EEOC SETTLES MAJOR AGE BIAS SUIT; FOOT
LOCKER TO PAY $3.5 MILLION TO FORMER WOOLWORTH EMPLOYEES
The U.S. Equal Employment Opportunity Commission,
November 15, 2002
Four former Woolworth employees listen as EEOC officials
announce the $3.5 million settlement of a landmark age
discrimination case. The announcement coincided with the reopening
of EEOC's New York District Office, which handled the suit.
NEW
YORK -- The U.S. Equal Employment Opportunity Commission (EEOC)
announced today that it has settled a class age discrimination
lawsuit with retail giant Foot Locker Specialty Inc. for $3.5
million on behalf of a class of hundreds of older former employees
of the F.W. Woolworth Company whose employment was terminated
because of their ages during nationwide layoffs between 1995 and
1997.
"The
EEOC commends Foot Locker for taking positive steps to correct this
wrong," said EEOC Chair Cari M. Dominguez. Noting that age bias
is the fastest growing type of charge filed with the EEOC, she
added: "As the graying of America's work force continues, age
discrimination is becoming an ever-increasing national problem.
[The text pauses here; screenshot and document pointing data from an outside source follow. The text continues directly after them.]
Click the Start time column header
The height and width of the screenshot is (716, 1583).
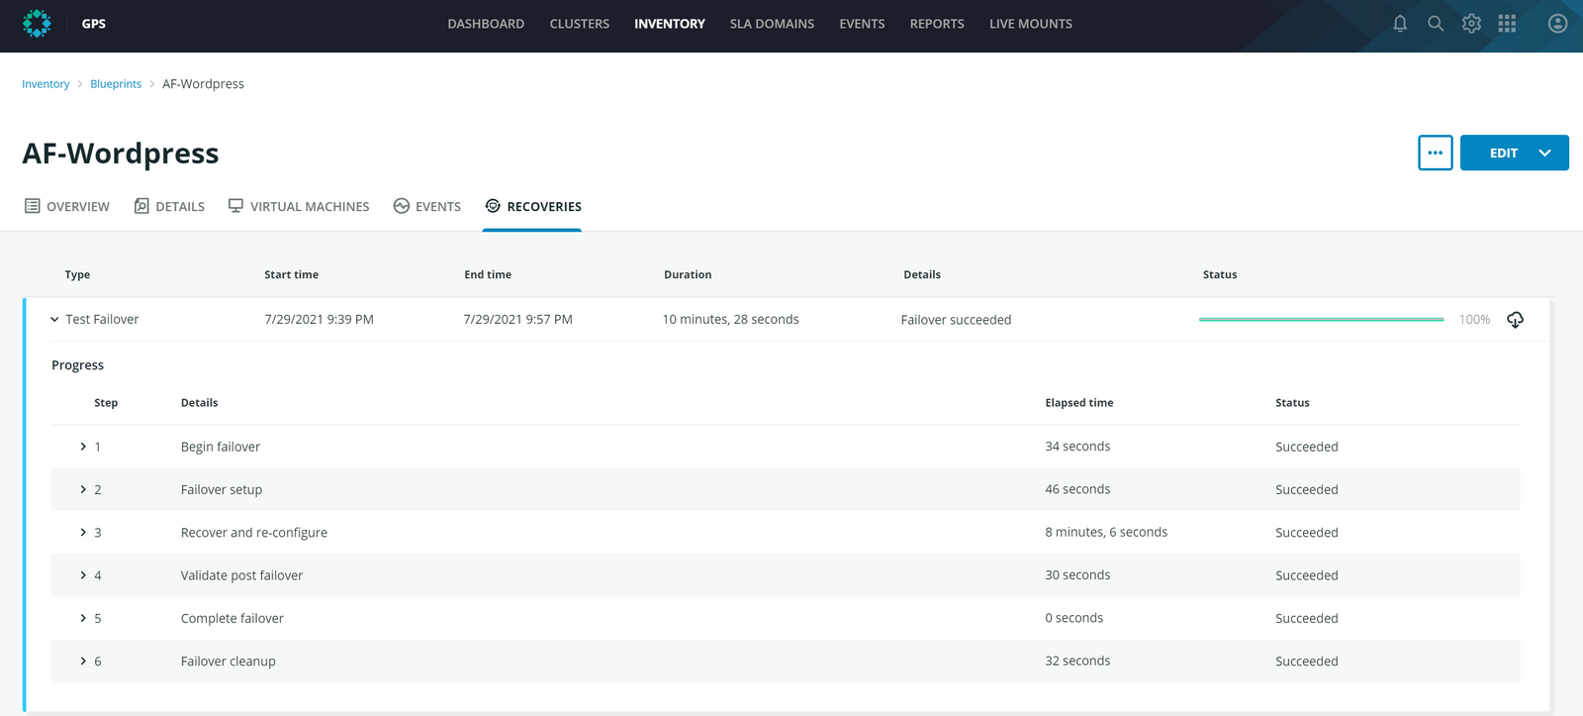point(291,274)
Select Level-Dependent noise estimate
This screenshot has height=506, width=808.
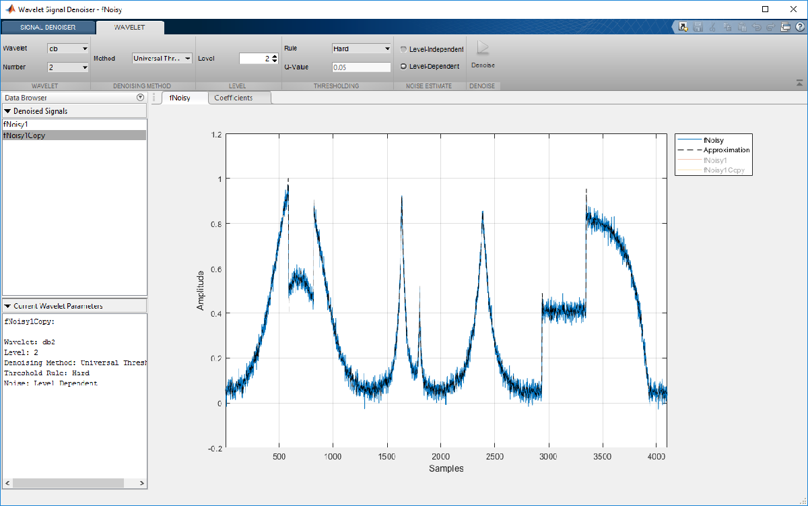point(404,67)
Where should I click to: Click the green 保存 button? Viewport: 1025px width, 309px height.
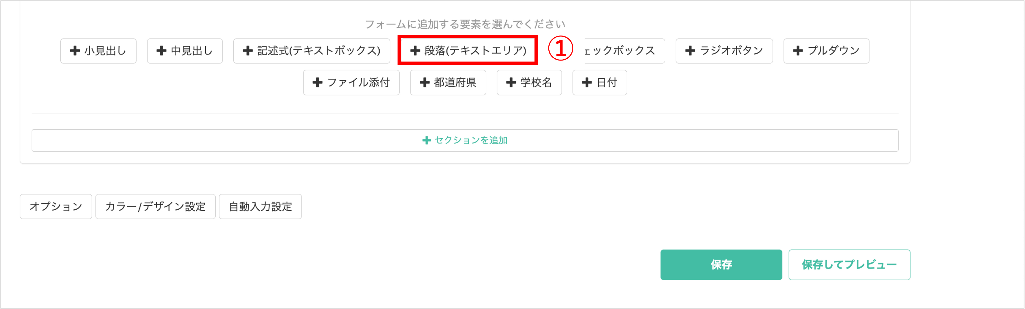[x=721, y=265]
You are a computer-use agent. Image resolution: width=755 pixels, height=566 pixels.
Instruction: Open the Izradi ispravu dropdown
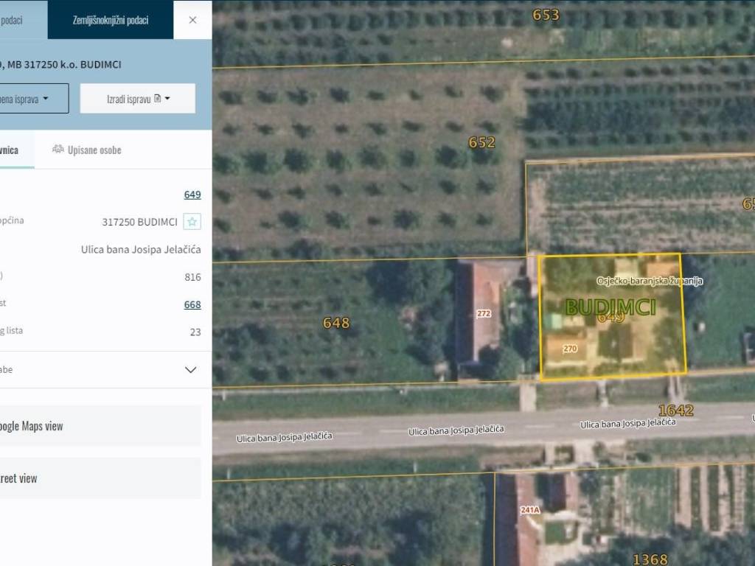coord(137,98)
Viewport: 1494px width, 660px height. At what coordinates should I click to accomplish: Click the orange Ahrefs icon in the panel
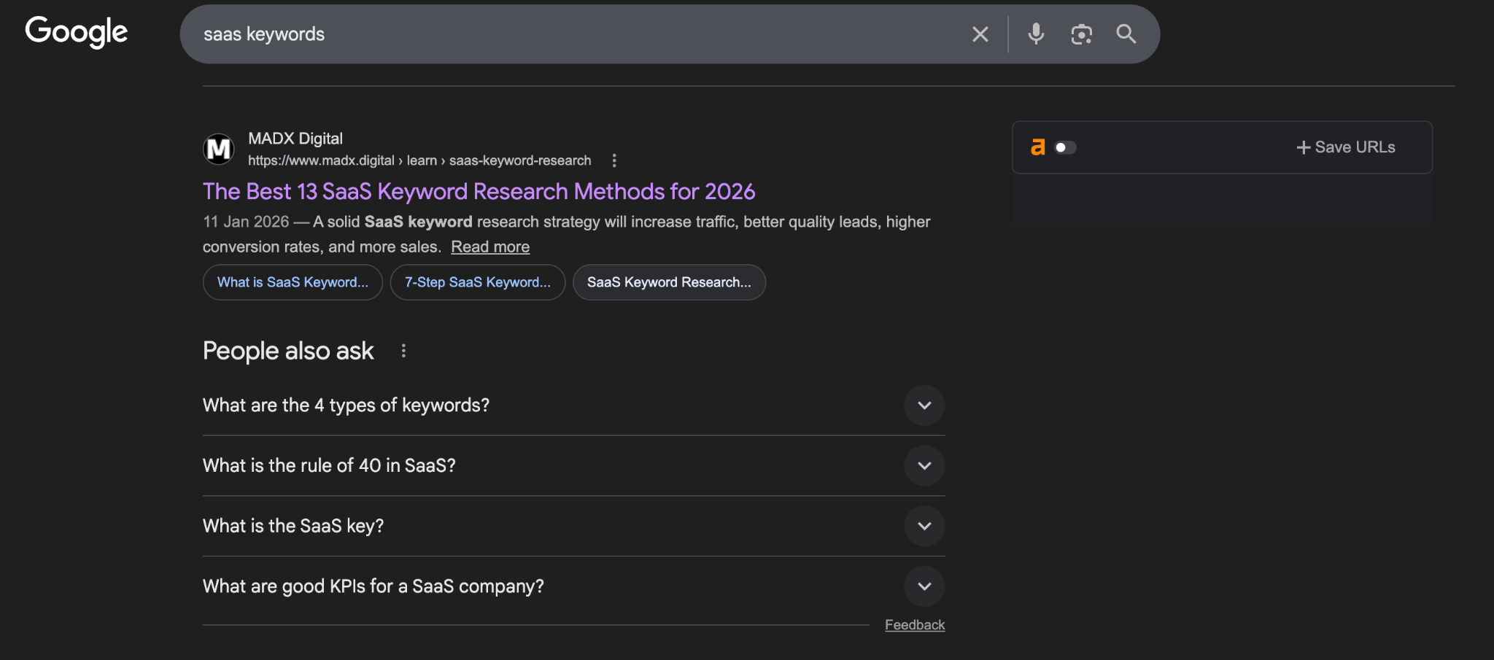pos(1037,147)
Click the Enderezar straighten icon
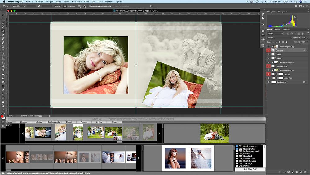 [65, 6]
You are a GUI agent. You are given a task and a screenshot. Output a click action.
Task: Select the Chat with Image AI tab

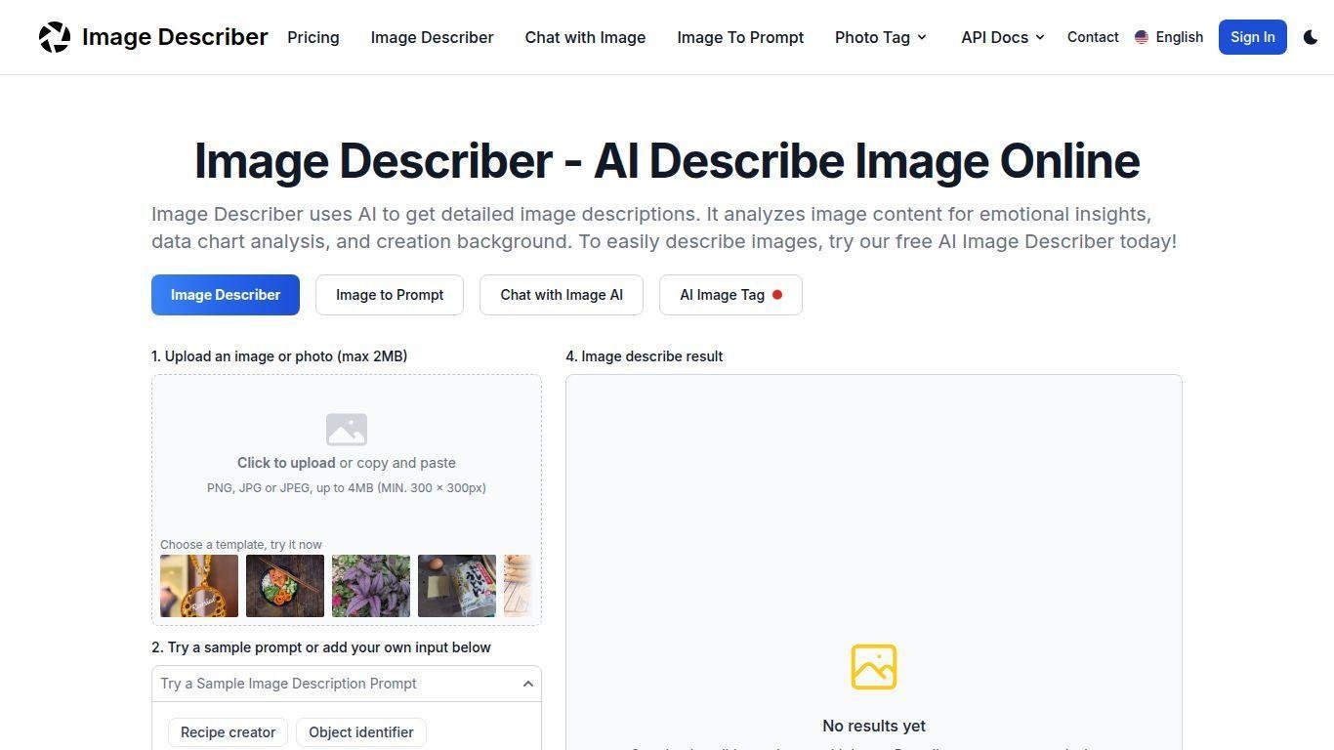pyautogui.click(x=562, y=295)
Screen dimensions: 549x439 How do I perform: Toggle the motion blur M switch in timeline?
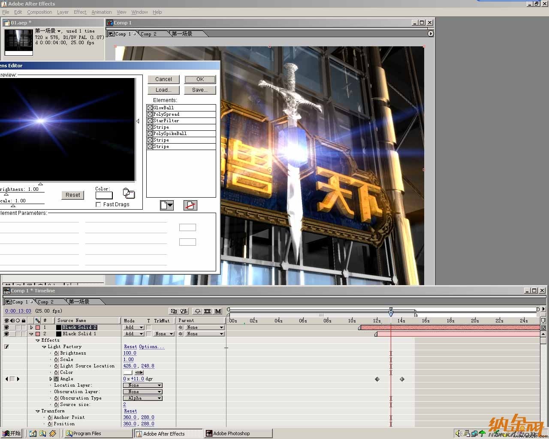point(218,311)
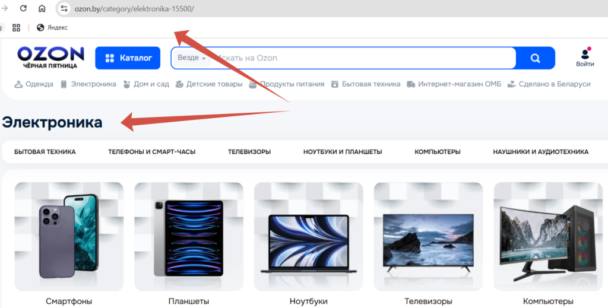Open the Планшеты tablet thumbnail

[189, 236]
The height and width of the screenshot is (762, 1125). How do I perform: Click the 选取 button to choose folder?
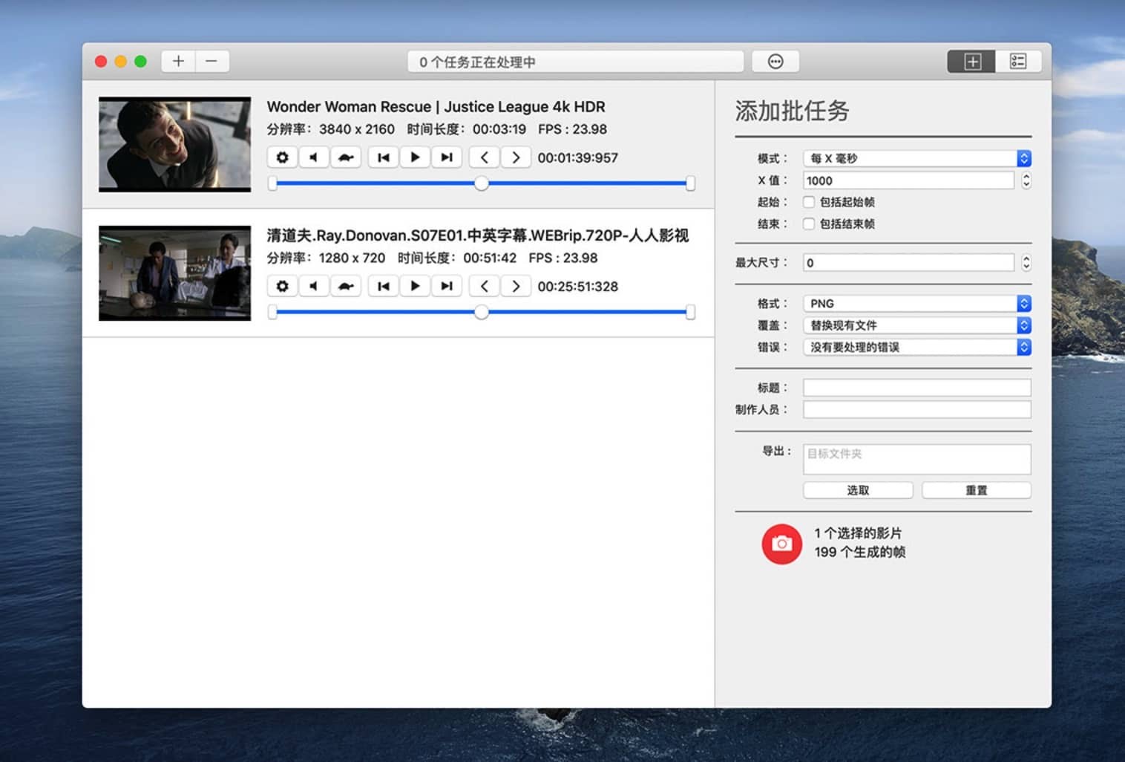(x=858, y=490)
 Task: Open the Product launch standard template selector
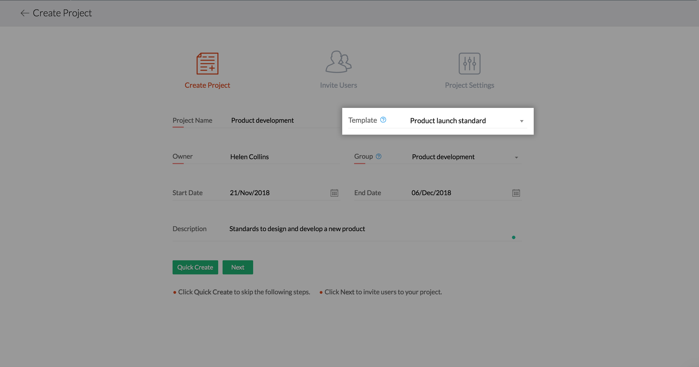pos(448,121)
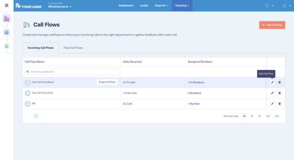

Employers must be ever vigilant that age is never used as a
criterion for employment decisions."
The
EEOC's lawsuit, Case 99 CIV. 4758 in U.S. District Court for the
Southern District of New York, alleged that Woolworth targeted
employees 40 years old or over for layoffs because of their ages,
and that many were promptly replaced by younger persons hired from
the outside. The EEOC found evidence that F.W. Woolworth selected
older employees for discharge out of proportion to their
representation of the work force, and that the company engaged in a
nationwide pattern or practice of discrimination against older
employees in its stores.
The
EEOC also discovered additional evidence of age-discriminatory
statements and actions that motivated the actions of the company's
executives and decision makers.
The
EEOC litigated the case under the Age Discrimination in Employment
Act of 1967 (ADEA) on behalf of a nationwide group of employees with
charges of discrimination made by individuals throughout the
mainland United States and Hawaii. The EEOC filed suit after
exhausting its conciliation efforts to reach a voluntary
pre-litigation settlement.
The
Consent Decree settling the suit provides for lost back pay and
liquidated damages on behalf of a group of 678 former employees age
40 or older whom F.W. Woolworth discharged from its stores
throughout the United States. Although F.W. Woolworth Co. and its
Woolworth retail stores ceased operation in 1997, the corporate
parent continued to operate and now exists as Foot Locker Specialty,
Inc., which operates retail clothing stores. F.W. Woolworth Co.,
Inc. changed its name to Foot Locker Specialty, Inc. which is a
subsidiary of Foot Locker, Inc.
"Firms
that attempt to force out and replace their older employees are
breaking the law and risk having to make sizable restitution, as was
done in this case," said Katherine Bissell, EEOC's New York
District Regional Attorney. "Even when a retailing giant
contemplates liquidating a chain of stores, it may not single out
its most senior employees for adverse, discriminatory
treatment."
Spencer
H. Lewis, Jr., Director of the EEOC's New York District Office,
added that "reductions-in-force may be a necessary fact of
economic life, but age discrimination is not. Productive,
hard-working employees with 20 to 30 years of experience deserve
better than to be displaced by younger, less experienced persons
hired off the street."
In
addition to enforcing the ADEA, which protects workers age 40 and
older from discrimination based on age, the EEOC enforces Title VII
of the Civil Rights Act of 1964, as amended, which prohibits
employment discrimination based on race, color, religion, sex
(including sexual harassment or pregnancy) or national origin and
protects employees who complain about such offenses from
retaliation; the Equal Pay Act of 1963, which prohibits gender-based
wage discrimination; the Rehabilitation Act of 1973, which prohibits
employment discrimination against people with disabilities in the
federal sector; Title I of the Americans with Disabilities Act,
which prohibits employment discrimination against people with
disabilities in the private sector and state and local governments;
and sections of the Civil Rights Act of 1991. Further information
about the Commission is available on its web site at www.eeoc.gov.